Study Rationale:
Over-activation of brain immune cells, called microglia, is associated with the degeneration that occurs in Parkinson’s disease. This suggests that brain inflammation may influence the course of disease and that anti-inflammatory therapies might be useful. However, it is difficult to answer this question with the typical lab approach because the immune system of models may differ a lot from a human’s immune system. We will overcome this limitation by using a unique model with a humanized immune system to test whether specific inflammatory changes in the brain contribute to the degeneration that occurs during disease.
Hypothesis:
We hypothesize that specific immune system changes in the brain contribute to the cell death that occurs in Parkinson’s disease.
Study Design:
We will use a specially engineered pre-clinical model with a humanized immune system that can be treated to develop a Parkinson’s disease-like condition. The behavior and brains of these models will be monitored to determine whether the course of disease relates to specific human-relevant immune changes. More importantly, we will use a clinically available anti-inflammatory drug to directly test whether the immune changes are contributing to the cell death that is occurring during disease.

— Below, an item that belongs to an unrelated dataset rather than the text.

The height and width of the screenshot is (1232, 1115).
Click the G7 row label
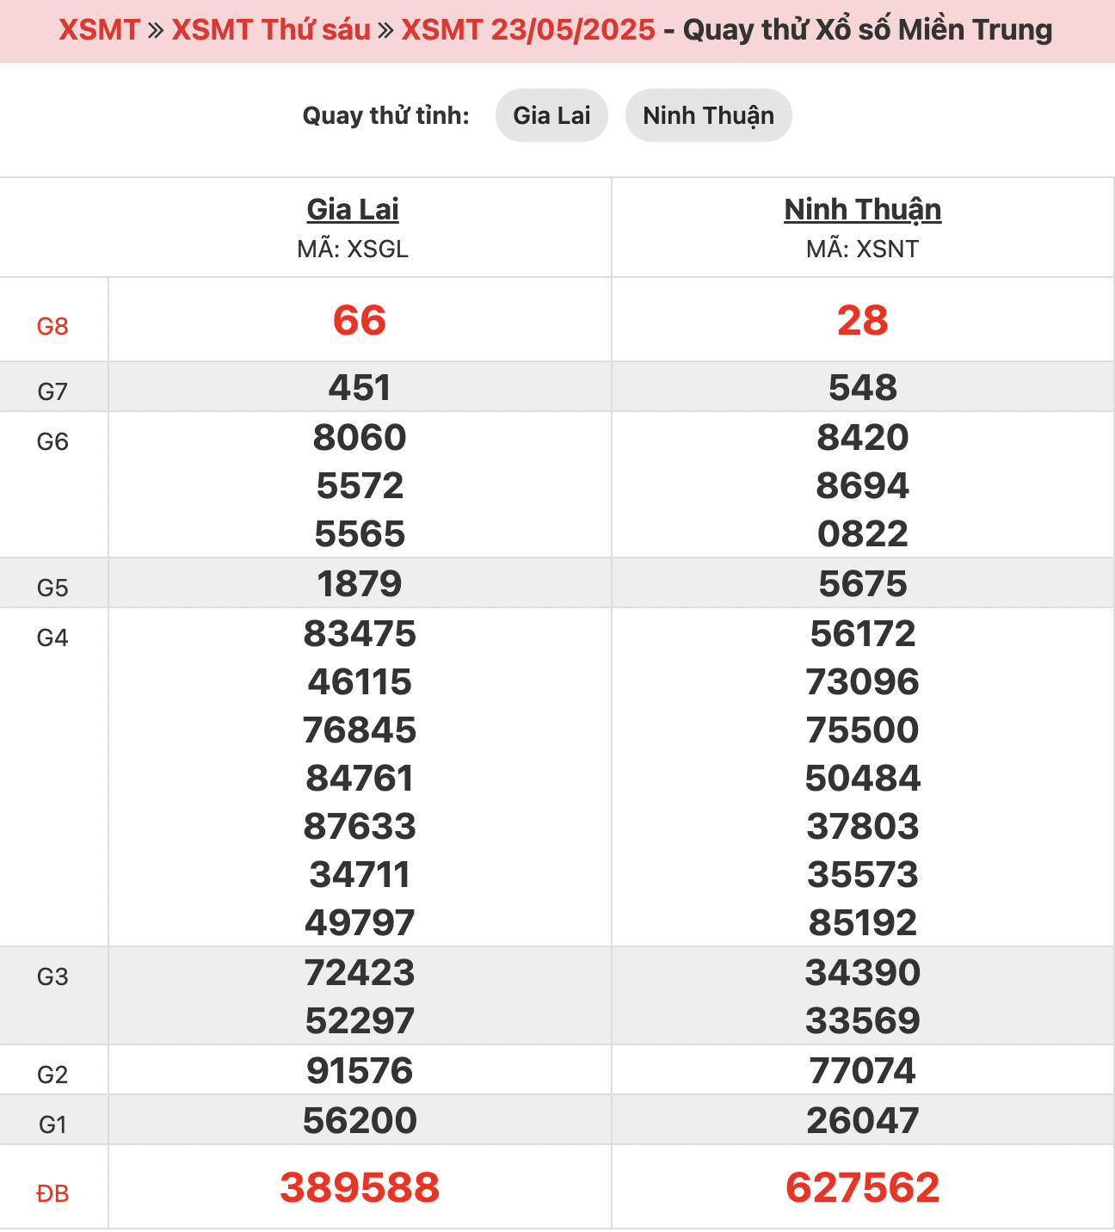pos(52,391)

Impact on Diagnosis/Treatment of Parkinson’s Disease:
The specific changes in human immune markers we find in the brains and blood of the models will provide targets to look for in patients for tracking or possibly predicting disease. In addition, there are a range of broad and very specific immunomodulatory drugs already clinically available that could be used to inhibit the immune changes in human disease.
Next Steps for Development:
An immediate next step will be to verify that the immune changes in the model blood and brain also occur in human patients. We will then need to check whether broad anti-inflammatory drugs or targeted immunomodulatory drugs are most effective in slowing disease in the model to provide candidate drugs for human trials.